Sur cette belle réflexion, Campistron donna le bonsoir à sa femme et s’en fut se coucher.

Vous jugez, cher lecteur, si Pauline fut donc perplexe toute la journée. Elle était fort aise que son mari n’eût pas reconnu son écriture ; mais elle craignait aussi que la manière dont Campistron avait remis le billet doux à Robert induisît celui-ci en erreur et lui fît croire à une déclaration de la part de Mme Paincuit. En effet, elle n’avait jamais écrit au jeune homme ; elle s’en voulait d’avoir agi si précipitamment, d’avoir pris, pour donner son rendez-vous, le premier bout de carton qui lui était tombé sous la main. Elle fut dans des transes mortelles. Impossible d’éloigner le colonel ce jour-là ; c’est pour le coup qu’il aurait compris alors que le mari dont il s’agissait, c’était lui. L’infortunée Pauline ne savait à quel saint se vouer : elle souhaitait que Hubert eût pensé que c’était elle qui l’appelait, et, tout en souhaitant cela, elle craignait, vu la présence de Campistron, de voir son souhait réalisé ; d’autre part, elle ne pouvait songer, sans être prise d’un accès de colère jalouse, à la possibilité d’une visite rendue par Robert à Mme Paincuit.

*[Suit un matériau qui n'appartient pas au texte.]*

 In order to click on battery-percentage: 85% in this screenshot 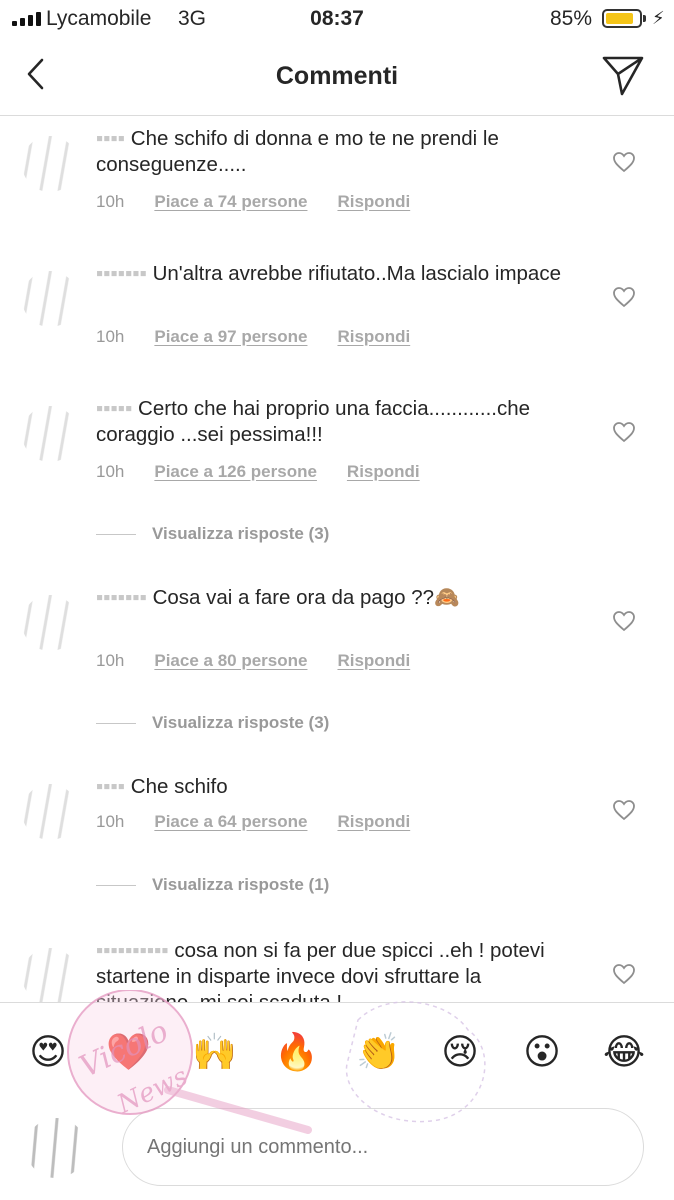, I will do `click(572, 18)`.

Tel est l’état d’agitation dans lequel la colonelle passa son après-midi. Le soir, elle était littéralement furieuse de voir que Laripette n’avait pas paru. Laripette, par contre, était loin de se douter des agacements qu’il avait procurés à sa chère Pauline.

Il pensa, ce soir-là, à sa future élève en cosmographie, et il se félicitait de ce que M. Paincuit s’offrait lui-même en holocauste, tout paré pour le sacrifice.